A New Step in the Work Therapy Program

The temperature is well below freezing, single digits (on the Fahrenheit thermometer), as Zsolt crunches through the packed frozen snow from the Bonus Pastor Therapy Center to the nearby Work Therapy Workshop. Although it is 7:00 am the sun has not yet risen over the secluded valley that holds a tiny village and the Bonus Pastor Therapy Center Campus tucked into the foothills of the Carpathian Mountains. Zsolt reaches the door of the workshop, removes the padlock and goes in to start the wood stove; it’s his responsibility this week to start the fire in the morning. It is nearly three hours before a group of Therapy Center residents will begin their daily work, but it will take that amount of time for the wood stove to slowly drive the temperature in the workshop above freezing.

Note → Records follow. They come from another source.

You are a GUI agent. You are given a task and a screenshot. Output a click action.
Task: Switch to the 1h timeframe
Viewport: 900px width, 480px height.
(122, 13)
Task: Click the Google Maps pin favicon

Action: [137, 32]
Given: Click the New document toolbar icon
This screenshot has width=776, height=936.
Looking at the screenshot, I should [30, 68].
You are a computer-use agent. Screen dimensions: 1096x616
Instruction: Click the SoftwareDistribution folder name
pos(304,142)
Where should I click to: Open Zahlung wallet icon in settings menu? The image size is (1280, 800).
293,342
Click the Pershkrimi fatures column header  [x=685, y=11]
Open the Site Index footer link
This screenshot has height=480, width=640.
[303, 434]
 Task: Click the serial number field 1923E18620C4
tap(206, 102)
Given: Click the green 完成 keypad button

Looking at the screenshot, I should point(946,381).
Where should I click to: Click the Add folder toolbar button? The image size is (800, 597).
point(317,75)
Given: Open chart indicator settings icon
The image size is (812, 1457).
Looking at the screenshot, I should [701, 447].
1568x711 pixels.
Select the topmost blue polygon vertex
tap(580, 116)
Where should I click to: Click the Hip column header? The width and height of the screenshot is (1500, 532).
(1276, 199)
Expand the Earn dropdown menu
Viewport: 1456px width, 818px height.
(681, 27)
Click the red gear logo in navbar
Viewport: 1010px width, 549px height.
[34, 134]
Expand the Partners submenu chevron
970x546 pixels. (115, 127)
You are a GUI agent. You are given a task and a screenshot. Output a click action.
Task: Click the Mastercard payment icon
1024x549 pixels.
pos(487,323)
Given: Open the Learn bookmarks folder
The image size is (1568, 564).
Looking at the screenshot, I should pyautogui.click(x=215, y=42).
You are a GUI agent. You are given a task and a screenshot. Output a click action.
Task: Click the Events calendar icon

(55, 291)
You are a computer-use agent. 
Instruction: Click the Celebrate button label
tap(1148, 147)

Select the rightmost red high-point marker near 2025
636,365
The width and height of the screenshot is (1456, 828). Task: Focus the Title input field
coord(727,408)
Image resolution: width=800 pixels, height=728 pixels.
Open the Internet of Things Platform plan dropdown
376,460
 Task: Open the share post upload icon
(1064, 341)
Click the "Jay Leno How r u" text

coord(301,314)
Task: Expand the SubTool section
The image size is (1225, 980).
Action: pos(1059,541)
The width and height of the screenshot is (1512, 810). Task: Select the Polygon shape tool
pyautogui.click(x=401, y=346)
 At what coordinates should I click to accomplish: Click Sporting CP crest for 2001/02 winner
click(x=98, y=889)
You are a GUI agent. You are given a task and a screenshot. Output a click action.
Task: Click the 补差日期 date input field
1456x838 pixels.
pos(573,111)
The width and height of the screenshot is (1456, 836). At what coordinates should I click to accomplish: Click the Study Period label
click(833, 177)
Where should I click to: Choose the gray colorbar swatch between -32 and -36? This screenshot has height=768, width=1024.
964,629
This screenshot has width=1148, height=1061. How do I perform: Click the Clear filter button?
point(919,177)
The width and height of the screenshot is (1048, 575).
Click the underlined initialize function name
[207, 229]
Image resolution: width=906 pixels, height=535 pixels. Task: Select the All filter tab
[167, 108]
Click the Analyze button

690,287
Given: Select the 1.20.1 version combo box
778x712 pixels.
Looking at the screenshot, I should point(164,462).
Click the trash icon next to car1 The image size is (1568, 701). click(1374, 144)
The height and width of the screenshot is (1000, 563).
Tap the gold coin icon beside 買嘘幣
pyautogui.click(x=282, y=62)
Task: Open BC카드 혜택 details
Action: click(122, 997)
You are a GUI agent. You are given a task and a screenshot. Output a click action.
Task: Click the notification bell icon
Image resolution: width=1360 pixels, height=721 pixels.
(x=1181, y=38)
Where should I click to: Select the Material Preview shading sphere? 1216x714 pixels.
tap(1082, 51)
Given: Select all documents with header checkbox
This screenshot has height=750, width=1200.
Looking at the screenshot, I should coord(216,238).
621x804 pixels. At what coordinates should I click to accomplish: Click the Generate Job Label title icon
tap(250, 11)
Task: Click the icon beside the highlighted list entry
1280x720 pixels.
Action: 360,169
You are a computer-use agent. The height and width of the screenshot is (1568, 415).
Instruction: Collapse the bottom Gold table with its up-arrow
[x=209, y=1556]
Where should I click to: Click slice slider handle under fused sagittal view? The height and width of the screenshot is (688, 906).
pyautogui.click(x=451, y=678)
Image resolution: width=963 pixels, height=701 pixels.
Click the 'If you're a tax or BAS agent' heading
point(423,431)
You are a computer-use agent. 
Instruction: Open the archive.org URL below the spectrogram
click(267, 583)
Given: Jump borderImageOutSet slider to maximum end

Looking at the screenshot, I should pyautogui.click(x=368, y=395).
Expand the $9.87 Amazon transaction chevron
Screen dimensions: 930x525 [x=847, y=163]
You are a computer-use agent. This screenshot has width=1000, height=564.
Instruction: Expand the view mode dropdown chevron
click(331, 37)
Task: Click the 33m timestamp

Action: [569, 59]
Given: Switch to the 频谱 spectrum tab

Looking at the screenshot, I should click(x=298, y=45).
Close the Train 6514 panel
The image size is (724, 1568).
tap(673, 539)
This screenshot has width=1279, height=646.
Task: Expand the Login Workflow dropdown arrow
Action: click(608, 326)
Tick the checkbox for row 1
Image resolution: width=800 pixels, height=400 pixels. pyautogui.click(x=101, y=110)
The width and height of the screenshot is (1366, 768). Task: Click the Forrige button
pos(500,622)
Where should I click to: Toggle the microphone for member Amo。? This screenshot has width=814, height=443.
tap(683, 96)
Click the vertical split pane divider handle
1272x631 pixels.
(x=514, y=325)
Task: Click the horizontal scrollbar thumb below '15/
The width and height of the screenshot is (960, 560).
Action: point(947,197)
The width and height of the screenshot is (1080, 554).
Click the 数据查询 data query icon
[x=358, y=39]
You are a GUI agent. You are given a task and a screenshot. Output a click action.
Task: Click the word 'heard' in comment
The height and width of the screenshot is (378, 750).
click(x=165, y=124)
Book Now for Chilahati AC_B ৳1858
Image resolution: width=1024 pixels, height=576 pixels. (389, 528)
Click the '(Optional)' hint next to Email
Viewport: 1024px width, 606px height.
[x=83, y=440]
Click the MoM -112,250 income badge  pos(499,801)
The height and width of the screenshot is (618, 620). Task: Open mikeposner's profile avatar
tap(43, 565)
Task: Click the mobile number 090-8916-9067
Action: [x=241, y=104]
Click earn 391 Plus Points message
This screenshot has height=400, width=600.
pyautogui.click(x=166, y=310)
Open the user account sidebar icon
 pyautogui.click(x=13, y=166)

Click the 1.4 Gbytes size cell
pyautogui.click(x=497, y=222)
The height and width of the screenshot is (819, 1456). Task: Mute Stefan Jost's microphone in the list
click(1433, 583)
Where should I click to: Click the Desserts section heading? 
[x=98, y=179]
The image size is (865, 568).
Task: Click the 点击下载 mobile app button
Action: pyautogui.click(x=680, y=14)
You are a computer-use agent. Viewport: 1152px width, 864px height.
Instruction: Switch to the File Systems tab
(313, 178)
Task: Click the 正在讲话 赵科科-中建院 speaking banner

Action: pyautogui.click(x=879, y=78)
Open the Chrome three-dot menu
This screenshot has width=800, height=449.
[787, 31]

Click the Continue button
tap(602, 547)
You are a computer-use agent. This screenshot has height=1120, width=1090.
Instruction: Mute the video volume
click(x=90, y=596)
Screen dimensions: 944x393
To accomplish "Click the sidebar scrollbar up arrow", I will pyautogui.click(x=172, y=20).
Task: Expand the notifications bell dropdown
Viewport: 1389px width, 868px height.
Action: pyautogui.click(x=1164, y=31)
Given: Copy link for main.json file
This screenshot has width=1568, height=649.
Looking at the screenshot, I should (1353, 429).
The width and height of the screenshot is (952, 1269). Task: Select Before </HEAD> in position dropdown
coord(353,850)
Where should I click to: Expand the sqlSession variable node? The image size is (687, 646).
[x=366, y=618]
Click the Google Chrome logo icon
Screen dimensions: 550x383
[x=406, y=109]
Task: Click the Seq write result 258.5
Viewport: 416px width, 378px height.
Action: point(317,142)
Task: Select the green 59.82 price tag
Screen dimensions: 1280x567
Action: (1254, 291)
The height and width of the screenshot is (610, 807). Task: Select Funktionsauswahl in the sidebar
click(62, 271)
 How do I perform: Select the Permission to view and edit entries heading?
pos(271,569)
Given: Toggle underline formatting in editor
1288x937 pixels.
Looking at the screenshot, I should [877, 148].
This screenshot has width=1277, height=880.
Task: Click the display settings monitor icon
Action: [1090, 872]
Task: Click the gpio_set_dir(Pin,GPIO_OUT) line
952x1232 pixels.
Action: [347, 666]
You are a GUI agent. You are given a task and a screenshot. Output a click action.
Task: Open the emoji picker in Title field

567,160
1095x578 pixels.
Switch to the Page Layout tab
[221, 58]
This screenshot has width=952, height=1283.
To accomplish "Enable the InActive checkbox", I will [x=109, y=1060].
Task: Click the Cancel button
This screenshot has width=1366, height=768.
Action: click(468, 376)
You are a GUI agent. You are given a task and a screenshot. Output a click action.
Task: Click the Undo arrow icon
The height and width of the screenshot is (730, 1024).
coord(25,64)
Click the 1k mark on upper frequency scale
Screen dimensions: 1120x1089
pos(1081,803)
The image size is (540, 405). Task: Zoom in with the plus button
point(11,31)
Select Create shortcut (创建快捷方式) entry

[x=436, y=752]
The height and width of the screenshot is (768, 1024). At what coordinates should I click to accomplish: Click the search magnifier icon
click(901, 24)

After breakfast, followed by the morning therapy meeting, and a cleaning of “the house” (Therapy Center), the residents proceed to their work assignments for the day. During the morning meeting another resident who is the work supervisor for the week has given each resident their job for the day. This week Zsolt has been assigned to the workshop along with four other men who are also seeking rescue and recovery from addiction. He reports to the workshop on time and learns what he will be doing for the day from another resident who is the Project Supervisor. He settles into the work, tracing and cutting out of thin wood the profile of a shepherd carrying a lamb. This is the logo of the Bonus Pastor (Good Shepherd) Foundation and will be used to create small candle holders that can be sold or given to supporters. Several times during the morning work hours volunteer staff member and Work Therapy Program Coordinator, Kyle, is seen in the workshop. He is observing the quality and pace of the work, the interaction of the residents, how the project supervisor is managing the project. He stops to talk with Zsolt, who speaks in broken English and Kyle in broken Hungarian. In this way they are able to have a complete conversation. Kyle asks how the work is going, and makes some suggestions for improved efficiency, and affirms the quality of what is being done. He speaks with the project supervisor and reminds him that he will need to submit a list of materials and tools needed for the workshop by the end of the day; giving time for Kyle to review the list and then make the purchases when he is working at the office in the city the next day.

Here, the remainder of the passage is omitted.